(Records drawn from a collection)
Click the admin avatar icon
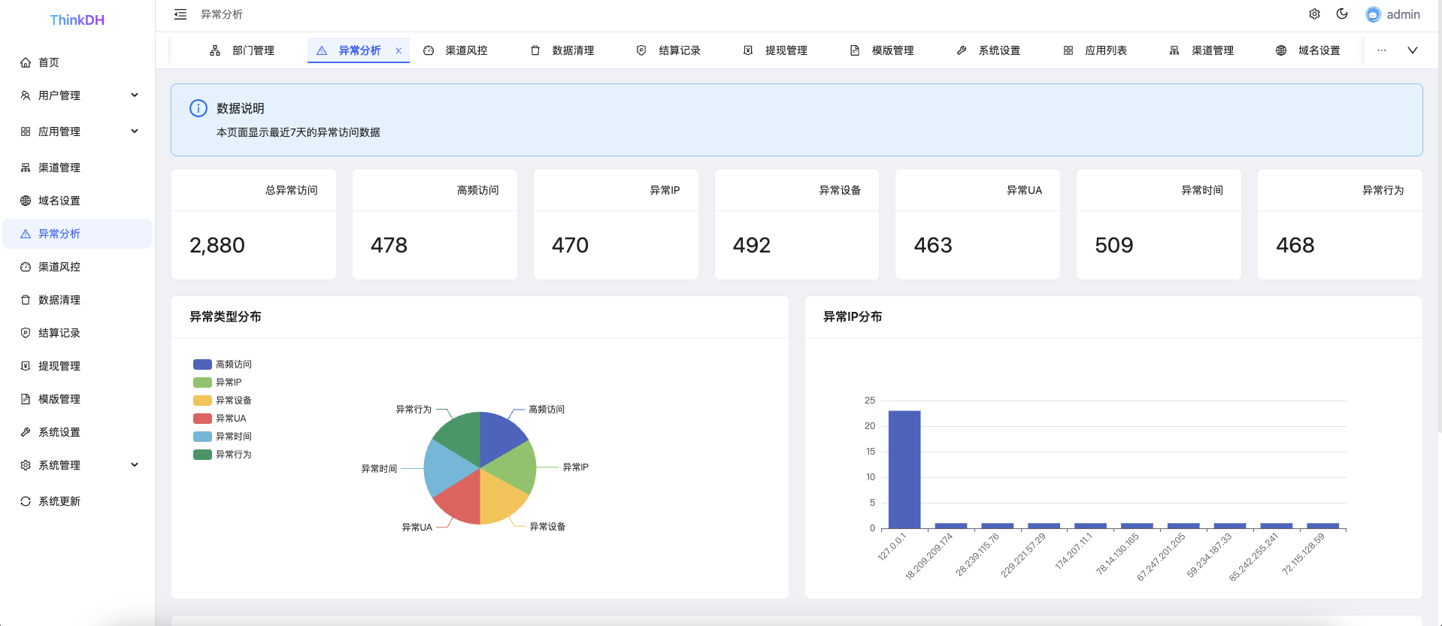 point(1373,14)
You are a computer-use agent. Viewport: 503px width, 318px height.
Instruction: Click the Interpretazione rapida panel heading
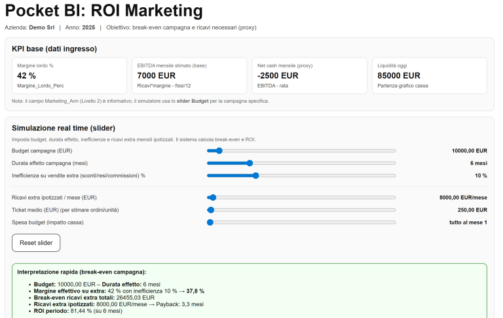(82, 272)
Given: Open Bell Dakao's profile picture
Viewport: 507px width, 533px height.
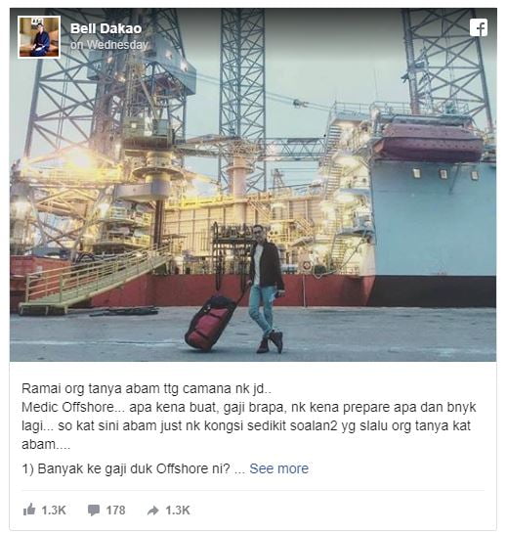Looking at the screenshot, I should point(39,37).
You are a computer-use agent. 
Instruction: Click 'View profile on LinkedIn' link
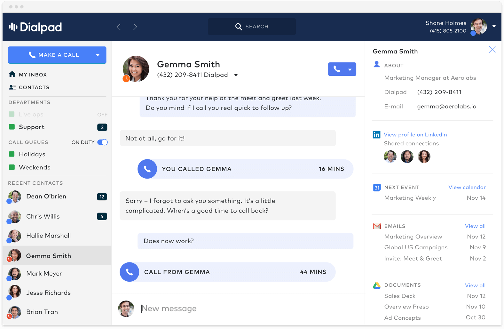click(x=415, y=135)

■ **Instruction**
Arrange every line of the material above as a JSON list of strings, one string per line, omitting any blank lines. Keep the pictures out of the list.

■ **Task answer**
[
  "Click the admin avatar icon",
  " point(1373,14)",
  "You are a computer-use agent. Viewport: 503px width, 318px height.",
  "Instruction: Click the Interpretazione rapida panel heading",
  "(82, 272)",
  "Given: Open Bell Dakao's profile picture",
  "Viewport: 507px width, 533px height.",
  "Looking at the screenshot, I should point(39,37).",
  "You are a computer-use agent. ",
  "Instruction: Click 'View profile on LinkedIn' link",
  "click(x=415, y=135)"
]